* begin *

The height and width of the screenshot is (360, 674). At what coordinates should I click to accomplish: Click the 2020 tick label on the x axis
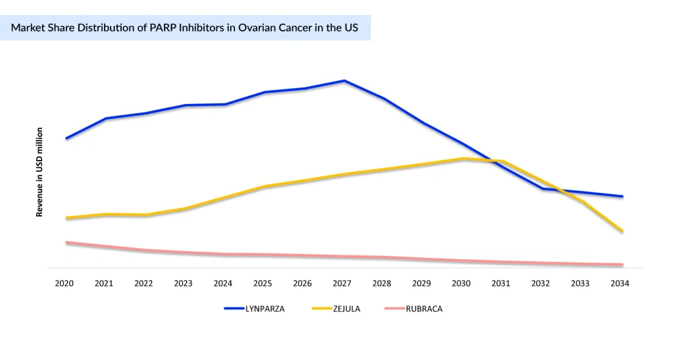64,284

* end *
* begin *

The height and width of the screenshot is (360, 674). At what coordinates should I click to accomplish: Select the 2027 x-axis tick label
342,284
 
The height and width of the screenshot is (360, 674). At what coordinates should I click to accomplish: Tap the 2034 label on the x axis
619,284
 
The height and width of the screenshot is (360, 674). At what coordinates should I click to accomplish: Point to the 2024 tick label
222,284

* end *
* begin *

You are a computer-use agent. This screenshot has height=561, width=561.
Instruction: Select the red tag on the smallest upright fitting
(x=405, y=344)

* end *

> [Set task] Extract each line above that contains the word "screenshot".

> [Task solution]
The height and width of the screenshot is (360, 674). At what coordinates should I click to accomplish: Click the 2020 tick label on the x axis
The height and width of the screenshot is (360, 674). At what coordinates should I click to accomplish: Select the 2027 x-axis tick label
The height and width of the screenshot is (360, 674). At what coordinates should I click to accomplish: Tap the 2034 label on the x axis
The height and width of the screenshot is (360, 674). At what coordinates should I click to accomplish: Point to the 2024 tick label
You are a computer-use agent. This screenshot has height=561, width=561.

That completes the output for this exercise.